Your instructions :: Copy out the lines from the one containing "You are a GUI" through the one containing "pyautogui.click(x=806, y=172)", both included, with nothing changed.

Entries supplied ::
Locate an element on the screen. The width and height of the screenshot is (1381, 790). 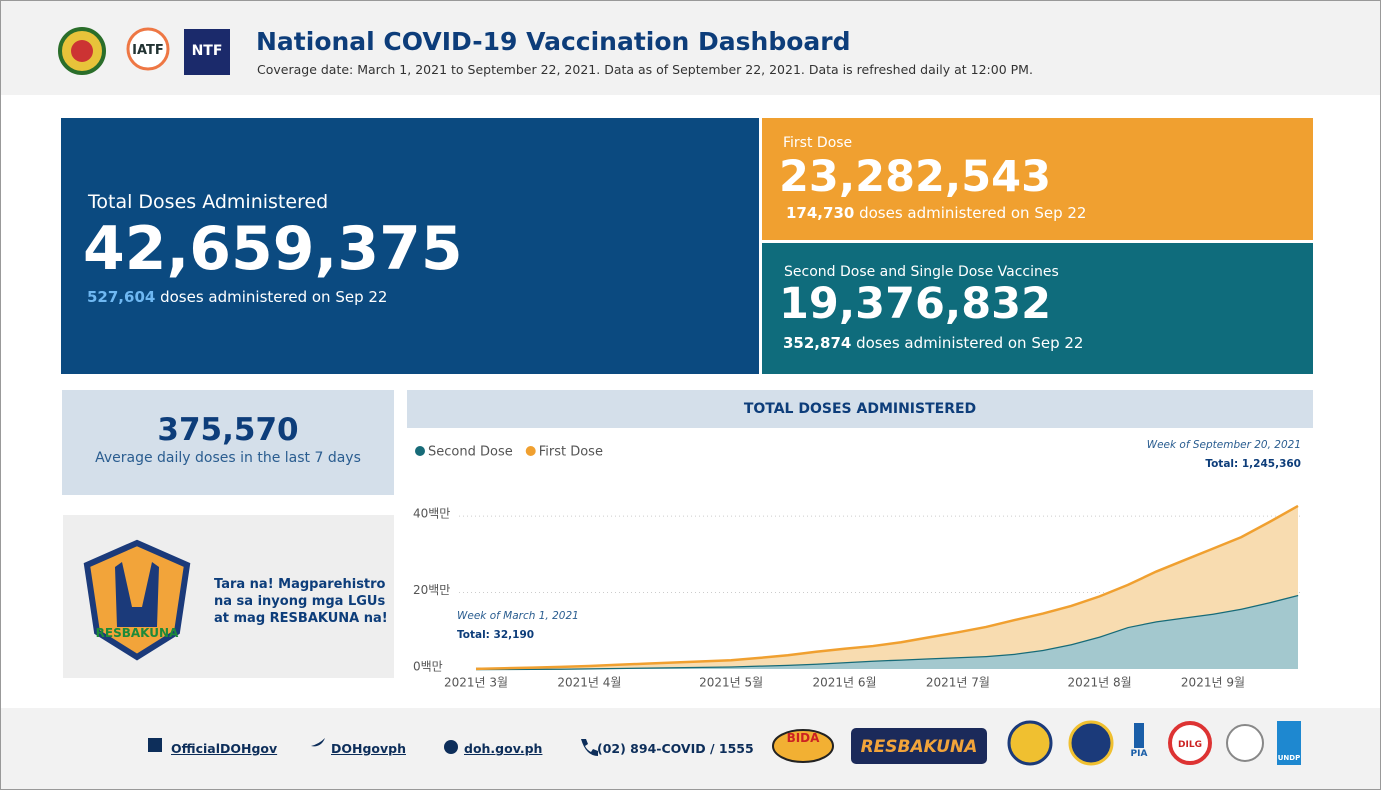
---
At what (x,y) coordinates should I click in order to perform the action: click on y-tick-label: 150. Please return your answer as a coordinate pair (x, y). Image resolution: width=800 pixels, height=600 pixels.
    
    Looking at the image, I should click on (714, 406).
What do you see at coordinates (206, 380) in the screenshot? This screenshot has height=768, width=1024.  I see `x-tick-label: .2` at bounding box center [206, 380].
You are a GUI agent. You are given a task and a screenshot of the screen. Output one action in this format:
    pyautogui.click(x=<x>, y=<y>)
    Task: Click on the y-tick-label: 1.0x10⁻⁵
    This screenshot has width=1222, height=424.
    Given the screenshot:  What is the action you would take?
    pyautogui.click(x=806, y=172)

Problem solution ::
You are a GUI agent. You are given a task and a screenshot of the screen. Output one action in this format:
    pyautogui.click(x=<x>, y=<y>)
    Task: Click on the y-tick-label: 1.0x10⁻⁵
    This screenshot has width=1222, height=424.
    Given the screenshot:  What is the action you would take?
    pyautogui.click(x=806, y=172)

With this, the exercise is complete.